When Joshua was born they saw his hands were too big for his body. His father was not happy with the shape of Joshua’s hands. Some might say that was why he was not allowed to shape his life in any way. He was crushed in a land slide three weeks after Joshua was born.

Joshua thought it strange that his dad was killed by a collection of rocks crushing him as his father could control the stone with his hands. But as Joshua worked the mountain formations he discovered there were pockets where the magic didn’t work, tainted by some previous experience. Uncontrollable by anyone.

Joshua didn’t miss his father until his coming of age examination. He knew his father had been born with the gift of sculpting. If his father had been alive he would have vouched for his son. Told the tribe of his accomplishments and made him his apprentice. But his father had been dead for sixteen years.

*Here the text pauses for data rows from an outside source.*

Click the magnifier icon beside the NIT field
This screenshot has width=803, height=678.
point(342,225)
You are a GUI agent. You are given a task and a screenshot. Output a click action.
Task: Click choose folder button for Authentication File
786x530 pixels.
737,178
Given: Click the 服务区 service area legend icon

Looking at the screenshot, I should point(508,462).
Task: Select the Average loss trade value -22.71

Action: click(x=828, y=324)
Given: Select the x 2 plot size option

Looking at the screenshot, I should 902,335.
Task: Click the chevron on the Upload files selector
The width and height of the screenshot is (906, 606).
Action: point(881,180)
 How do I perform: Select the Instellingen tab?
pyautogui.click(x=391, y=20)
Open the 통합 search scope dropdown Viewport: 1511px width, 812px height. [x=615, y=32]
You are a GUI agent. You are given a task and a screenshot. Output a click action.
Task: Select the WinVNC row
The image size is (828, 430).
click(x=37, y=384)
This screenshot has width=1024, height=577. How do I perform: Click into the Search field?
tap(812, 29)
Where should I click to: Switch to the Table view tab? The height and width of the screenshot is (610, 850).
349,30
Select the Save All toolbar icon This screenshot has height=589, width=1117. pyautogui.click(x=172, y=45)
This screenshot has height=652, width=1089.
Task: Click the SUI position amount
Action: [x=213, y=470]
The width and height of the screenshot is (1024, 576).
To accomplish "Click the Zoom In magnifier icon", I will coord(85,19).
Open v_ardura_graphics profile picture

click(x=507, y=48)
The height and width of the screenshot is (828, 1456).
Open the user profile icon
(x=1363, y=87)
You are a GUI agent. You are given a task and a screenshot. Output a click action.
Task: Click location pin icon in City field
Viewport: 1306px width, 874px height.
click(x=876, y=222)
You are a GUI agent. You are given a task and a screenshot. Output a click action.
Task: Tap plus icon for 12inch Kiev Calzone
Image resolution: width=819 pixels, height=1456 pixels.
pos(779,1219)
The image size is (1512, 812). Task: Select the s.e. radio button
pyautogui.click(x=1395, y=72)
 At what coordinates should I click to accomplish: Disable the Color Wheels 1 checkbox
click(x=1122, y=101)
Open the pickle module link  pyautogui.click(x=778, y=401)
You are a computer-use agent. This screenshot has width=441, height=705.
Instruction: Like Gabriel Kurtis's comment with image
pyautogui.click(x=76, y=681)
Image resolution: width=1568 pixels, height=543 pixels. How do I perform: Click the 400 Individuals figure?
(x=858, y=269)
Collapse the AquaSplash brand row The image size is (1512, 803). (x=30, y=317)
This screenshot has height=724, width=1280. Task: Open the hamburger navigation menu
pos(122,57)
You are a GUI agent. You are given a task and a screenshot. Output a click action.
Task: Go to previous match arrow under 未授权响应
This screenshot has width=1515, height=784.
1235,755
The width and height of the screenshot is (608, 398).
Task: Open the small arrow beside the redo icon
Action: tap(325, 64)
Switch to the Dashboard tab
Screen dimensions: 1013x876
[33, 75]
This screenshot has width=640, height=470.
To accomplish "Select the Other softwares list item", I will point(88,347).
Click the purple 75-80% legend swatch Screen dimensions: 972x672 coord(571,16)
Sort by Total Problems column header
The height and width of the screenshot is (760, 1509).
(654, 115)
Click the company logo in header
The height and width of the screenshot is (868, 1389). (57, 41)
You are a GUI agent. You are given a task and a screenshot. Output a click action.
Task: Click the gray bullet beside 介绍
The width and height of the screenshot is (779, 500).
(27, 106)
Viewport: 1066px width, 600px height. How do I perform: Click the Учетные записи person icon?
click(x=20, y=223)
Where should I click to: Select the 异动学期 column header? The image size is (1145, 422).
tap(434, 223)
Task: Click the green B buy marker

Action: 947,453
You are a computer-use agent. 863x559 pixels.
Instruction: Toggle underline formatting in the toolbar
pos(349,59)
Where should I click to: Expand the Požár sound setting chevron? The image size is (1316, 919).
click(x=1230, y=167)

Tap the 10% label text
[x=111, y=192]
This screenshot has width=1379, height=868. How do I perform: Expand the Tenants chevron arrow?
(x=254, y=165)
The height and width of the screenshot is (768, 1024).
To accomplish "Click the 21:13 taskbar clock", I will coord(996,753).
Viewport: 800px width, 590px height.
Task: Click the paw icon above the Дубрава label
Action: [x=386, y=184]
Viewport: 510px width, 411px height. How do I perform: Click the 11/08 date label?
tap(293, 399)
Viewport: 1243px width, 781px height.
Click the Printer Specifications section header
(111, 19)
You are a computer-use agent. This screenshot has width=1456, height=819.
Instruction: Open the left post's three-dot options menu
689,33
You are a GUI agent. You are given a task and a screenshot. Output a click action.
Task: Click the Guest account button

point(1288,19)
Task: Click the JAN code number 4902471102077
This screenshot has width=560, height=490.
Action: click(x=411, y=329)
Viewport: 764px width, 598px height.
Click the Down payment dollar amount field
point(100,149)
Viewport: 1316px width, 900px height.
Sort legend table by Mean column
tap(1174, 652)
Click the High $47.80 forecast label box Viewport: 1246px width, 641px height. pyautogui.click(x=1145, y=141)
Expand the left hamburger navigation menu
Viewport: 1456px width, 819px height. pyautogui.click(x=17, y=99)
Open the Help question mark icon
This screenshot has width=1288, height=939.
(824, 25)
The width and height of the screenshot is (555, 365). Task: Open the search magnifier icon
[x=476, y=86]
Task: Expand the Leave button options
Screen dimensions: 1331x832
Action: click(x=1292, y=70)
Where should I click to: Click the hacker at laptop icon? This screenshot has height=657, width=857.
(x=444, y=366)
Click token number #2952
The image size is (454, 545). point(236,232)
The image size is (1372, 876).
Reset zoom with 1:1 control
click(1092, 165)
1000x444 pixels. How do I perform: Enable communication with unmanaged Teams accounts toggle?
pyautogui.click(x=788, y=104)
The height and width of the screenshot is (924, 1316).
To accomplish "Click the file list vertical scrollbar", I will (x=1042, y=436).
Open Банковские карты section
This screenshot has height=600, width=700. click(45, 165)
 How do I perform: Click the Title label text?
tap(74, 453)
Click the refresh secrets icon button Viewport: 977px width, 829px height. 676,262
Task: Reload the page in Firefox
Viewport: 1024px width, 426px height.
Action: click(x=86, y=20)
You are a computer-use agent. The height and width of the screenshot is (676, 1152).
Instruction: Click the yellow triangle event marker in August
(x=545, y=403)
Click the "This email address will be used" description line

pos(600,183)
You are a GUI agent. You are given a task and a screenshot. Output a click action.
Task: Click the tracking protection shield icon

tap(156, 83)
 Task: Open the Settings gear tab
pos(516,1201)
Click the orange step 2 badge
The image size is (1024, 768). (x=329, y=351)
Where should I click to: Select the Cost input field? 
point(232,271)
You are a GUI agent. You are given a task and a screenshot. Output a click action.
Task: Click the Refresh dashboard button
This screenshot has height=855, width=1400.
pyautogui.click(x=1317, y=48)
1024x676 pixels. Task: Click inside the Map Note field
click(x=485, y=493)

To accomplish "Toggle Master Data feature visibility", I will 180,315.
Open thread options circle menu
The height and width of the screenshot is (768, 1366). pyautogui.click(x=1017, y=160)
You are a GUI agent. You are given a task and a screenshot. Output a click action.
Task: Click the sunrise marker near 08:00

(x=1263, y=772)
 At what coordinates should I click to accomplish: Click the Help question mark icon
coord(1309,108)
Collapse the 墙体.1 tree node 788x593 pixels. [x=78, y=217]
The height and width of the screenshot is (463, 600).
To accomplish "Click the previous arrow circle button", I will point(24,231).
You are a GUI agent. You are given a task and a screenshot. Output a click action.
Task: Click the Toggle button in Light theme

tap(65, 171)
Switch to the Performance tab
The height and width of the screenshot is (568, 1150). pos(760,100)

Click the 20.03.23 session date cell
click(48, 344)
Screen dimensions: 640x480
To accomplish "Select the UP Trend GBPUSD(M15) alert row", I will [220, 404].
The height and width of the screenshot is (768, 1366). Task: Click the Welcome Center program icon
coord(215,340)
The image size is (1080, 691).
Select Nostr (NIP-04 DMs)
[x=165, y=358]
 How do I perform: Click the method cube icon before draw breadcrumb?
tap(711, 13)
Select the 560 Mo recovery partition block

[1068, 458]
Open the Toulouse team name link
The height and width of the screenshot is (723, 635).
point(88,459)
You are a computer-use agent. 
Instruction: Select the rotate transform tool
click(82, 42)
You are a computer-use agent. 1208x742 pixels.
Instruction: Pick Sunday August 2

“I’m ready,” he said. He had laboured all his life for this moment.

He chiselled a small piece of rock from the mountain. The colour of a white cloud in the sky with a little blue running through it.

The Seven Masters looked on. They had each earned the right to judge. They carried their Stone Amulets around their necks attached to a blue silk cord. At examinations, they wore their ceremonial robes of grey cloth softened from granite.

Joshua’s hands cupped the small rock and lovingly shaped it into the form of a butterfly, delicate and sweet. He placed it on the ground. He had trained long and hard to reach into the earths magic and create life from stone. The pouch at his side held the dust he had prepared. He blew some softly from his palm onto the stone butterfly. A few seconds passed. The Masters looked on. A few minutes stretched into what seemed like hours and the Masters turned to go.

“Wait,” Joshua cried. “Look! It moves!”

The exquisite, white butterfly with blue striped wings took to the air and floated away.

“Joshua, we now name Stone Master,” said the Masters in unison. “And so, it shall be.”